◆ EXERCICES:
1. Dressez la liste des communes de la rive droite dont l'extrait cite la politique de rénovation urbaine.
2. Recopiez à l'identique le passage de l'extrait qui commence par « Cet échec, dans » et s'achève sur « de ses quartiers. ».

#### EXTRAIT

Publication PUBLIÉ LE 21/07/2016 PAR Joël AUBERT

Bordeaux ne s’est pas, pour autant, donnée à ce fils d’agriculteur landais, premier de la classe, au palmarès universitaire d’exception, sans lui rappeler qu’elle se mérite. Il lui aura même fallu attendre l’élection municipale triomphale de 2014 pour toucher à cette manière de reconnaissance absolue qui fait le bonheur d’un maire, cet élu, le seul qui résiste encore le plus souvent au déclassement des politiques.

La ville, on aurait pu l’oublier, mais Bernard Broustet nous le rappelle sans précaution, n’hésita pas à aller jusqu’à faire défaut à Alain Juppé lorsque, rentrant de son exil canadien, marqué par l’intérim sans fautes d’Hugues Martin, et retrouvant son fauteuil de maire, il n’eût de cesse que de regagner le siège de député de la seconde circonscription de la Gironde, en 2007, sans toutefois y parvenir, étant battu par Michèle Delaunay.

Cet échec, dans une ville qui peut voter à gauche, sans jamais se donner un maire du même bord, ne détourna pas, pour autant, Alain Juppé de l’obligation de créer les conditions d’une nouvelle dynamique. Il le fît, avec d’autant plus d’empressement, qu’il était épaulé par les milieux économiques, la Chambre de commerce et d’industrie et ses dirigeants en première ligne. Et, là, Juppé en surprendra plus d’un quand ses adversaires tentaient de le prendre en défaut de connaissance du terrain, au prétexte qu’il entendait mener de pair la mairie et une carrière nationale. Il avait pris le temps de connaître sa ville et l’état de ses quartiers.

Il comprit vite que l’avenir, le destin de Bordeaux, d’une ville centre qui n’avait cessé de perdre des habitants, était inséparable de celui de l’agglomération, de la Communauté urbaine. Le radicalisme de Chaban avait toujours fait bon ménage avec les héritiers de la SFIO. Alain Juppé n’eût guère de mal à épouser la pratique de la cogestion et, aujourd’hui qu’il préside aux destinées des 28 communes de la Métropole, il sait cultiver cet héritage. Il lui fut bien précieux lorsqu’il s’était agi, après l’interminable feuilleton du métro, de choisir le tramway pour desservir l’agglomération. Un tramway de la dernière génération dont la mise en route ne fut pas exempte de problèmes, mais qui contribua à redonner à la politique des transports une efficacité perdue, en confirmant le renouveau entrepris. Ne demandez pas, aujourd’hui, aux maires des communes de la rive droite ce qu’ils pensent de l’arrivée du tramway chez eux, également voulue par le maire de Bordeaux : elle a joué un rôle de premier plan dans la réussite la politique de rénovation urbaine des Bassens, Cenon, Lormont et Floirac. Bien sûr, la CUB en charge des transports, et Vincent Feltesse alors président ne manque pas de le rappeler, n’a pas été pour rien dans cette nouvelle donne ; il n’en demeure pas moins que le maire de Bordeaux a su, quand il le fallait, tenir le cap.

########
#### DONNÉES FOURNIES

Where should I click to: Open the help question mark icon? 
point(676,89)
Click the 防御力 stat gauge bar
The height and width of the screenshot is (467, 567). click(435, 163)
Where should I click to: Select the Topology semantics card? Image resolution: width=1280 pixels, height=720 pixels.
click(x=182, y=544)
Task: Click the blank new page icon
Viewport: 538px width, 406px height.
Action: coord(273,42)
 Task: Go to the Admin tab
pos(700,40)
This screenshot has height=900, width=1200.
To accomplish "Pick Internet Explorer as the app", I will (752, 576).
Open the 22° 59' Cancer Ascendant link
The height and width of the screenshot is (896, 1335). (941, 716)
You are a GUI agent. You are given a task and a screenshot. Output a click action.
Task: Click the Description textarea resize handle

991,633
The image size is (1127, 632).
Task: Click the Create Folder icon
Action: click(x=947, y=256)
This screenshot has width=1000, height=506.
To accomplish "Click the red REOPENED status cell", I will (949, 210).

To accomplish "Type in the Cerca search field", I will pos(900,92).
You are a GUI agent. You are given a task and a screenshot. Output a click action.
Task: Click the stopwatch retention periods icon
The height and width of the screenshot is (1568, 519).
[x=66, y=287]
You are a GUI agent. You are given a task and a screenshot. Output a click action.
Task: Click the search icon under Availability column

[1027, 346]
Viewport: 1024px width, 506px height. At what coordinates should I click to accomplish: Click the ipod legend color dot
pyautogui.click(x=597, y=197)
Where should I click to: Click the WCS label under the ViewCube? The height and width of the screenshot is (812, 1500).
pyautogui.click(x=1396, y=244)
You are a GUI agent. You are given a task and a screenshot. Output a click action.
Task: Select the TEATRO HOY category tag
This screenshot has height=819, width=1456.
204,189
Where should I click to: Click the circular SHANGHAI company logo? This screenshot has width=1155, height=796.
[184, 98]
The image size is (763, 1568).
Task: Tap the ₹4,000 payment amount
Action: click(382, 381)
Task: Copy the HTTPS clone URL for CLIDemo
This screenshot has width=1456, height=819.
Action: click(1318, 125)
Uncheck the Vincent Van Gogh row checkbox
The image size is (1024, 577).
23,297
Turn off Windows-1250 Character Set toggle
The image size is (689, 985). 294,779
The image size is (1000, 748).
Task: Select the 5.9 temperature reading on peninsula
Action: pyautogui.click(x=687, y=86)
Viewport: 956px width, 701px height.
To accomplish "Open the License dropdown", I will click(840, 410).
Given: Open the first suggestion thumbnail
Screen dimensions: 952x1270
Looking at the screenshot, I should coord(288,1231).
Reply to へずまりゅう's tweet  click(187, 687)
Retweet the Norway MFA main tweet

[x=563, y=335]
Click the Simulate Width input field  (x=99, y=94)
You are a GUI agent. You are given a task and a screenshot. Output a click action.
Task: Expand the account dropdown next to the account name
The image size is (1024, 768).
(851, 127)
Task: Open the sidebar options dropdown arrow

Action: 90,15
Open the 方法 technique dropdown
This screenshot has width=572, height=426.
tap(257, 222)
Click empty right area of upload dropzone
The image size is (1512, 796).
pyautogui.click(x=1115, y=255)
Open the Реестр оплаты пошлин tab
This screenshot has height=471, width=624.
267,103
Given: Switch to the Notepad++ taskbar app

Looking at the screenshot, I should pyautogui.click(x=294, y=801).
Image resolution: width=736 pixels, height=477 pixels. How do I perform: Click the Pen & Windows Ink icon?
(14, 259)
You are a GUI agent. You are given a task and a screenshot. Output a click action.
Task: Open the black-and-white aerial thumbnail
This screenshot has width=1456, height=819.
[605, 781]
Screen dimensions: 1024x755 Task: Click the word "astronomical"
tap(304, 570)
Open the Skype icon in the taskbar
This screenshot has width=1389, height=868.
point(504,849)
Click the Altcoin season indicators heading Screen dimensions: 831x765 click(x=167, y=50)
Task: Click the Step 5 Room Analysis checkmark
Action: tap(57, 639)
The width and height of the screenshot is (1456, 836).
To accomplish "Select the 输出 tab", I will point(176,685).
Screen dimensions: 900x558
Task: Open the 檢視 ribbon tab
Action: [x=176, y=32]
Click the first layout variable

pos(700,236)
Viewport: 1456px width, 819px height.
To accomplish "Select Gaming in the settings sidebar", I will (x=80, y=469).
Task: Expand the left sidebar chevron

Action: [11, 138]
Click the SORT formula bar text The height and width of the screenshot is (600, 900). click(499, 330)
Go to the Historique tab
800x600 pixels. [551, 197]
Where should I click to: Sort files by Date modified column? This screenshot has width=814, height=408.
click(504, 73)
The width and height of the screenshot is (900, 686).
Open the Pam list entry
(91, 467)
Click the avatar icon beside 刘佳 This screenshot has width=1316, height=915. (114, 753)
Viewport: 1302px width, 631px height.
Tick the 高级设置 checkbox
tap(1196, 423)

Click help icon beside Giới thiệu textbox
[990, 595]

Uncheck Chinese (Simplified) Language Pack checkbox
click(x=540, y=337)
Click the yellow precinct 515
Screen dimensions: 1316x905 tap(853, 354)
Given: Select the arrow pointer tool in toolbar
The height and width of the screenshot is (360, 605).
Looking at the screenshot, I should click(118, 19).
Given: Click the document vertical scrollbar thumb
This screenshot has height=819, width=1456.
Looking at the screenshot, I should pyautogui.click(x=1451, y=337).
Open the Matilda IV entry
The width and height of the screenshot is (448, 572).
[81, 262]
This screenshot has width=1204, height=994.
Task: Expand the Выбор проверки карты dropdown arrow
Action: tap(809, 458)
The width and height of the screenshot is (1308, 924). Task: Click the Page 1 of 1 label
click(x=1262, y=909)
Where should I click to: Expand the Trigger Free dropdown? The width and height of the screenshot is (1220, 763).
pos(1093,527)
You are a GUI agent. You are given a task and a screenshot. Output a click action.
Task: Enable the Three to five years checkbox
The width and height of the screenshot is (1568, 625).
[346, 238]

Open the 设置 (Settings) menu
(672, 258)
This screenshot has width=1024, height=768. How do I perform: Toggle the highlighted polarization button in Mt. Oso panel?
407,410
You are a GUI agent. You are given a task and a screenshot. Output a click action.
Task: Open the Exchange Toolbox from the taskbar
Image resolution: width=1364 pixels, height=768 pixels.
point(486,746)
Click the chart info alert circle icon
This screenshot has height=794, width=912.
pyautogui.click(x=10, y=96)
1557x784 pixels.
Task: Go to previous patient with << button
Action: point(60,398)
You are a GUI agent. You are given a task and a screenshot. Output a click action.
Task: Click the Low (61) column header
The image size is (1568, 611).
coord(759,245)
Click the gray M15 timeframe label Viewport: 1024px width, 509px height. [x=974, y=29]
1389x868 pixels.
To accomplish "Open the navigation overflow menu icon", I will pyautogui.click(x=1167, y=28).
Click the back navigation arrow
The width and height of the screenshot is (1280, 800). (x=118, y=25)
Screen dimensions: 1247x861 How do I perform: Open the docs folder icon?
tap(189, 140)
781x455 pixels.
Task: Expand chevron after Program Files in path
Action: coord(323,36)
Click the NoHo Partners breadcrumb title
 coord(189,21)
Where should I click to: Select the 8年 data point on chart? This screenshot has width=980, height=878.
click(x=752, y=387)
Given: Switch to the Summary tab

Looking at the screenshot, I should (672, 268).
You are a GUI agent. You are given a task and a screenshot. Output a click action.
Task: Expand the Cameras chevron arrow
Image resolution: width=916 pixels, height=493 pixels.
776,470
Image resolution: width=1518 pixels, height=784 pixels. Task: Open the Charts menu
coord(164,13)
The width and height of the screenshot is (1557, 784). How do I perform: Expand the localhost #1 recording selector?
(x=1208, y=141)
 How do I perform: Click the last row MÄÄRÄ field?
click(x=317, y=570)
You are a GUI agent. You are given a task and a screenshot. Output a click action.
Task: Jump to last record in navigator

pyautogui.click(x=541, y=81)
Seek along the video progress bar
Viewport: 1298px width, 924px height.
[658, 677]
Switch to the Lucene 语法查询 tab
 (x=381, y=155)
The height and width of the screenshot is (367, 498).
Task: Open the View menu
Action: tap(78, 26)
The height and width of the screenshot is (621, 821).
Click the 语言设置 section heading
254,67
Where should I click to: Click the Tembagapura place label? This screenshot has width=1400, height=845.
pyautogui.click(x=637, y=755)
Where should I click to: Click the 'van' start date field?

########

◆ CORRIGÉS:
1. Bassens, Cenon, Lormont, Floirac

2.
Cet échec, dans une ville qui peut voter à gauche, sans jamais se donner un maire du même bord, ne détourna pas, pour autant, Alain Juppé de l’obligation de créer les conditions d’une nouvelle dynamique. Il le fît, avec d’autant plus d’empressement, qu’il était épaulé par les milieux économiques, la Chambre de commerce et d’industrie et ses dirigeants en première ligne. Et, là, Juppé en surprendra plus d’un quand ses adversaires tentaient de le prendre en défaut de connaissance du terrain, au prétexte qu’il entendait mener de pair la mairie et une carrière nationale. Il avait pris le temps de connaître sa ville et l’état de ses quartiers.